▸ Exercise passage:
● ● ● ● ●

A significant proportion of the veterinary profession is spent advocating for animal welfare due to veterinarians elevated sense of morality towards animals. This inclination is amplified in suspected cases of animal cruelty. Research depicts most veterinarians are hesitant in approaching these confronting cases and feel unconfident in their diagnosis of animal abuse. Subsequently, this creates a substantial barrier to reporting these suspected cases (Green et al.3). This report aims to lay down the foundation surrounding a veterinarian’s role in animal cruelty, a stable foundation which should be built upon in our careers through ongoing professional development. This clarity will be achieved by addressing four fundamental questions. How do we recognise animal abuse? Who are the stakeholders involved? Are veterinarians mandated to report? And What do you do next?

● ● ● ● ●

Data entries
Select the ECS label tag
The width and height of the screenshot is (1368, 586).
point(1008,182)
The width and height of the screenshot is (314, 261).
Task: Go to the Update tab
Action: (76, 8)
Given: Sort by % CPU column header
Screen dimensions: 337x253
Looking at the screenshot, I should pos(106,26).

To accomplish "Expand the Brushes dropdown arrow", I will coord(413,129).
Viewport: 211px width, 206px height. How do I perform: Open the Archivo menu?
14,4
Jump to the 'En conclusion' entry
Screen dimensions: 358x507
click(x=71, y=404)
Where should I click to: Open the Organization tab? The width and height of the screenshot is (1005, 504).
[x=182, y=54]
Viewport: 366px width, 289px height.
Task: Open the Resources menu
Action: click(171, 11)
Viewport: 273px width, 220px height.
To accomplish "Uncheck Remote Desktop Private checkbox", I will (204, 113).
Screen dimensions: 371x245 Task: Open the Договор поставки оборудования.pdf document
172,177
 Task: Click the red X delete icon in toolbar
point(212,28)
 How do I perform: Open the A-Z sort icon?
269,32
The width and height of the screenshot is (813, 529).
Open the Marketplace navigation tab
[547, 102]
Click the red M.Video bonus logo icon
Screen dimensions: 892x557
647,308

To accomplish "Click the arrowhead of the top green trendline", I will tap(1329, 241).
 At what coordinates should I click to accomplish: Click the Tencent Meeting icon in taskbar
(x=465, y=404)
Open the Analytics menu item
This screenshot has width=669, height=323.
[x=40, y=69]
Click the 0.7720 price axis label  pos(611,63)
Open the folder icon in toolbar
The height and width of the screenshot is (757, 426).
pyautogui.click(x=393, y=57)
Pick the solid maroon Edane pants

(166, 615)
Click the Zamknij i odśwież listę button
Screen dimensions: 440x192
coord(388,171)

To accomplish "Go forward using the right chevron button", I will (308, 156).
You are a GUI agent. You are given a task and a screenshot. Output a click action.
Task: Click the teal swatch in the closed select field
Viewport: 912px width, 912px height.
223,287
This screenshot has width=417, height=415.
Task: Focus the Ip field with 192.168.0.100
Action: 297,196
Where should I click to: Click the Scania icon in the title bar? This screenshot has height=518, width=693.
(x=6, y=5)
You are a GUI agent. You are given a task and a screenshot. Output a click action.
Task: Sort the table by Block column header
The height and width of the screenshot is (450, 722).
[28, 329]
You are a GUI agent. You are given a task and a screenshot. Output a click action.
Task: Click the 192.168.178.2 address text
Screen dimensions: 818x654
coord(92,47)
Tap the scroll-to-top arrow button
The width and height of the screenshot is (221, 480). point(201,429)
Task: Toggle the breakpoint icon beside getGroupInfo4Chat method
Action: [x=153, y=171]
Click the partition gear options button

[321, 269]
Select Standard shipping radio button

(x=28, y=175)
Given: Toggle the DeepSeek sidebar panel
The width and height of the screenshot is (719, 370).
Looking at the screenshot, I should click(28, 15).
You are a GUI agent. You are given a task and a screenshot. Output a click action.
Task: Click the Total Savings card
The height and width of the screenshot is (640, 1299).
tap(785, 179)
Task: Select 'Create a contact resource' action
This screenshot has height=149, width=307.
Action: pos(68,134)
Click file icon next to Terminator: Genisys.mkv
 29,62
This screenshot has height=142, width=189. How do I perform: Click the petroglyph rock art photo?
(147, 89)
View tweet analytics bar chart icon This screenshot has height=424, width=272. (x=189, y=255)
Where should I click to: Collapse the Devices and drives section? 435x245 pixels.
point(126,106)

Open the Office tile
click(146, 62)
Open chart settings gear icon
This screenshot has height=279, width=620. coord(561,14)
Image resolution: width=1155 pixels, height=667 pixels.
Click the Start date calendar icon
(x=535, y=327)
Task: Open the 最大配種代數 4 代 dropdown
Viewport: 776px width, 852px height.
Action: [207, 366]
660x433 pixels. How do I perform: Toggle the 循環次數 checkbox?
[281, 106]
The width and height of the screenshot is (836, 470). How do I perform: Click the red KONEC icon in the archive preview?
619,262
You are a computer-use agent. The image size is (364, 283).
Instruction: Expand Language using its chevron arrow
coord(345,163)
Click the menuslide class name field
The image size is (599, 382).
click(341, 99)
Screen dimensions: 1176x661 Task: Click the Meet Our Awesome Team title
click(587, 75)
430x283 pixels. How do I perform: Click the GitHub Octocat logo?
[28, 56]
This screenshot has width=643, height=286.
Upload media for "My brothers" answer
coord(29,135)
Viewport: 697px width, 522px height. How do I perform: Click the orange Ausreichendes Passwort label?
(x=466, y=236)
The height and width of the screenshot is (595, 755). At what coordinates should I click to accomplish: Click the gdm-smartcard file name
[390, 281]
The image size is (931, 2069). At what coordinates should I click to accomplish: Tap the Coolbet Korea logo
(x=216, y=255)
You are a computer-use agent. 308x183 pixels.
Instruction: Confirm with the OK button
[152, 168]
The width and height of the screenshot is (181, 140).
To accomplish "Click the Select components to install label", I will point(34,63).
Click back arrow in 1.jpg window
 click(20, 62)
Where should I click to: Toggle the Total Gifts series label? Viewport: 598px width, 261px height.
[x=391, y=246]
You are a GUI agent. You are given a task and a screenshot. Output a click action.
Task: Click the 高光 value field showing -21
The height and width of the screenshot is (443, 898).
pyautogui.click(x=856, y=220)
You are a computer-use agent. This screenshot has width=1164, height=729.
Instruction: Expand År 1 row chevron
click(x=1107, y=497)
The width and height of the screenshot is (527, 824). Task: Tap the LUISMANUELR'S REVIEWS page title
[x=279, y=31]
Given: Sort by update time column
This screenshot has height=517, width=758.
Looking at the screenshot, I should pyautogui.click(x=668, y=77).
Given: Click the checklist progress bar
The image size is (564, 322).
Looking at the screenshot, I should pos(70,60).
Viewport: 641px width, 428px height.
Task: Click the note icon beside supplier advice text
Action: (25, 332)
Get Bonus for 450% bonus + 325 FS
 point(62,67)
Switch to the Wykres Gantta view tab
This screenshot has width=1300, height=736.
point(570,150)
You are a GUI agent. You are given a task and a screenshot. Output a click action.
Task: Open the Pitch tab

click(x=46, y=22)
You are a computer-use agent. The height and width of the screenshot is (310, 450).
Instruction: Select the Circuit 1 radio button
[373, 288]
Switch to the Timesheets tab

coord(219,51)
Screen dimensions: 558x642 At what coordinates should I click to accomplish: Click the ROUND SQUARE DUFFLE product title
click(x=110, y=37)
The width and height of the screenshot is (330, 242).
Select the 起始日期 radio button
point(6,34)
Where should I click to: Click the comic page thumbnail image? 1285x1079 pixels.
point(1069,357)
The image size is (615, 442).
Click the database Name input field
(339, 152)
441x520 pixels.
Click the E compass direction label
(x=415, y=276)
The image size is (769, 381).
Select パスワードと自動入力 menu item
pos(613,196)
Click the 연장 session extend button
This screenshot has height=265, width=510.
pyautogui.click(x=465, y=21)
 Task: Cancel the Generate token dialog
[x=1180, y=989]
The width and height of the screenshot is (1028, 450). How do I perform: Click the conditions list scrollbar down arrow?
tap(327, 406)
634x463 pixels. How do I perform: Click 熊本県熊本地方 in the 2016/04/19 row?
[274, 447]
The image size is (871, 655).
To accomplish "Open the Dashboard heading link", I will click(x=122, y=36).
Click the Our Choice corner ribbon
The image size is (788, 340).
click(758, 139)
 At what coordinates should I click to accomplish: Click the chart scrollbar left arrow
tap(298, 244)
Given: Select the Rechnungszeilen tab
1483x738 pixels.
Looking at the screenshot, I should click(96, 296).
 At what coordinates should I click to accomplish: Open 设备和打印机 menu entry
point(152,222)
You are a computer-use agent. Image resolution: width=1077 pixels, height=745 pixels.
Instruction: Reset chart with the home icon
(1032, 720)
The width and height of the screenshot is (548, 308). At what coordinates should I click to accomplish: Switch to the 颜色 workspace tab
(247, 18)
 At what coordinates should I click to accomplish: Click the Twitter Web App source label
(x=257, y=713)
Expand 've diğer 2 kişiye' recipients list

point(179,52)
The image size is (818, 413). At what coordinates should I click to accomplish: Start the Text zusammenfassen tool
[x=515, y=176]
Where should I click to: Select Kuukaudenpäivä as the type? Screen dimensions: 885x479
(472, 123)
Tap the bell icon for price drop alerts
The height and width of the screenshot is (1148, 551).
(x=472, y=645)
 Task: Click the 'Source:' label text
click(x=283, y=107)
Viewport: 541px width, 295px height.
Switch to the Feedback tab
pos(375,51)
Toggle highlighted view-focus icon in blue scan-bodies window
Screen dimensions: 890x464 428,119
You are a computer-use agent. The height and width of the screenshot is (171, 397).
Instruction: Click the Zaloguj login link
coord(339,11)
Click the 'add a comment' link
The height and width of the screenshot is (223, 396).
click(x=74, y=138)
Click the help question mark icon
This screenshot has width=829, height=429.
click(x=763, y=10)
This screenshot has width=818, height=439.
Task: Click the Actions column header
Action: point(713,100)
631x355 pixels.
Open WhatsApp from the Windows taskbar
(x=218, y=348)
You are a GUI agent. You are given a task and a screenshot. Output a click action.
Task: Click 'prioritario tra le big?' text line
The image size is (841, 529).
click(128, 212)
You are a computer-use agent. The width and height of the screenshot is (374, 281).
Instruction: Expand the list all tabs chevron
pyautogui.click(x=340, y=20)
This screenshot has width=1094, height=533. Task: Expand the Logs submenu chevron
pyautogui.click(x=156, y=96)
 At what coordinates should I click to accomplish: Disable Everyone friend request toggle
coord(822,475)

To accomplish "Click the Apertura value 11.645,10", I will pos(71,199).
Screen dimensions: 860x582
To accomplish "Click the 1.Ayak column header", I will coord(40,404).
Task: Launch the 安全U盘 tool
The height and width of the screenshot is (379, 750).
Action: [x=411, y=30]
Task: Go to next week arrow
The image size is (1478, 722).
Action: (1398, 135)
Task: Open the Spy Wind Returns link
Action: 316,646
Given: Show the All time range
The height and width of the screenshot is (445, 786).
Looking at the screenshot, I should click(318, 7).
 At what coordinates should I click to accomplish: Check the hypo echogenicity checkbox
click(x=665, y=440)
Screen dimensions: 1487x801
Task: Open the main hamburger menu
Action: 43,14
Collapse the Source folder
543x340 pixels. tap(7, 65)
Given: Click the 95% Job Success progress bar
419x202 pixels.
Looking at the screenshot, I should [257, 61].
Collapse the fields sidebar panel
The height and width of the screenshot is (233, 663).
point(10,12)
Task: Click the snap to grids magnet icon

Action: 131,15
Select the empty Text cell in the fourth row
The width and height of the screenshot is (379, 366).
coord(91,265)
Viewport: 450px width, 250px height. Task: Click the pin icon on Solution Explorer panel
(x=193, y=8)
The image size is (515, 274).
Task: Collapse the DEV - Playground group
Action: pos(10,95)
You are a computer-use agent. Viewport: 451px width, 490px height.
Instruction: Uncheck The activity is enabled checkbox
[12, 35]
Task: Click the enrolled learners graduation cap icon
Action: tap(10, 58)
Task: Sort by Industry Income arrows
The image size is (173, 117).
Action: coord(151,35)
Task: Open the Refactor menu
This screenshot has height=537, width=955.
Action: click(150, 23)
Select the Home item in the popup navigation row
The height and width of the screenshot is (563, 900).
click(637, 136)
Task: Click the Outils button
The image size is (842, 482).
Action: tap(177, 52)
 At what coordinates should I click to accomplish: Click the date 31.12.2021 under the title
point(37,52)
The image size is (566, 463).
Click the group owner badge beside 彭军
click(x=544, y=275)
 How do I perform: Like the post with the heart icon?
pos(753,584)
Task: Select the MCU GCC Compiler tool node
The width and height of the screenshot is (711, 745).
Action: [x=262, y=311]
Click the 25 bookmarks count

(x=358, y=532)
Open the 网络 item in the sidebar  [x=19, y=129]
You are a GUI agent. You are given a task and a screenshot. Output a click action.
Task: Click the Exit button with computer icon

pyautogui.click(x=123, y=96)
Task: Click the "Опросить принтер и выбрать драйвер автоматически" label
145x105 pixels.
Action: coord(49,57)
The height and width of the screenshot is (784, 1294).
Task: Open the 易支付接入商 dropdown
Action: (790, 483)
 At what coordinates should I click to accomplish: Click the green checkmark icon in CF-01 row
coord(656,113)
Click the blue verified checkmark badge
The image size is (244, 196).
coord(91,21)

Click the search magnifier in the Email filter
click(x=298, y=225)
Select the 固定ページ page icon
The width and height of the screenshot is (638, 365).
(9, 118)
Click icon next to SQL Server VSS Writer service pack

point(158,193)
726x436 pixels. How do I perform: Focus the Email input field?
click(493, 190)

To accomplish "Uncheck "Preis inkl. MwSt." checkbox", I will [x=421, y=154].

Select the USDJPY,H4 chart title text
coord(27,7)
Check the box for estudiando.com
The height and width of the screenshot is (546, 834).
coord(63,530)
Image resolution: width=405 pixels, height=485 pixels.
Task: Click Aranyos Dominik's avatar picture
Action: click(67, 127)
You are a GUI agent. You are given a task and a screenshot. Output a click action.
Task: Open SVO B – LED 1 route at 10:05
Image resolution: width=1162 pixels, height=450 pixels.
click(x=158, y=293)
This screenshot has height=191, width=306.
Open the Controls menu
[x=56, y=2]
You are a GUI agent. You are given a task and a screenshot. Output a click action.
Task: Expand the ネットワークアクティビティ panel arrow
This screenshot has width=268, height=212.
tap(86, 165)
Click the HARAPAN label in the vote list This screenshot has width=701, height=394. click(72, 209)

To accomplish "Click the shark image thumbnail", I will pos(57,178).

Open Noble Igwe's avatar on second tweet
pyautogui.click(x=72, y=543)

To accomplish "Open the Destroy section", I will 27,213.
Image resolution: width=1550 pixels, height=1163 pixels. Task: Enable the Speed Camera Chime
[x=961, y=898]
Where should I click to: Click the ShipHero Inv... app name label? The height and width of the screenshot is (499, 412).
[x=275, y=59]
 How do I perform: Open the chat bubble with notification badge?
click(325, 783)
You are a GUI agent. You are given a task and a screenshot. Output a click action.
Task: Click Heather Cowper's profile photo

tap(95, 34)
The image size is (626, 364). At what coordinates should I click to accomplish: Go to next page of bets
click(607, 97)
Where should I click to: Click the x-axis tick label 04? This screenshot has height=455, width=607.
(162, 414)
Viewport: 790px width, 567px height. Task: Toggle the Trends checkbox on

● ● ● ● ●

▸ Work item:
Please list every question the passage on veterinarians and animal cruelty poses as one of its fundamental questions.

▸ Written solution:
How do we recognise animal abuse?
Who are the stakeholders involved?
Are veterinarians mandated to report?
And What do you do next?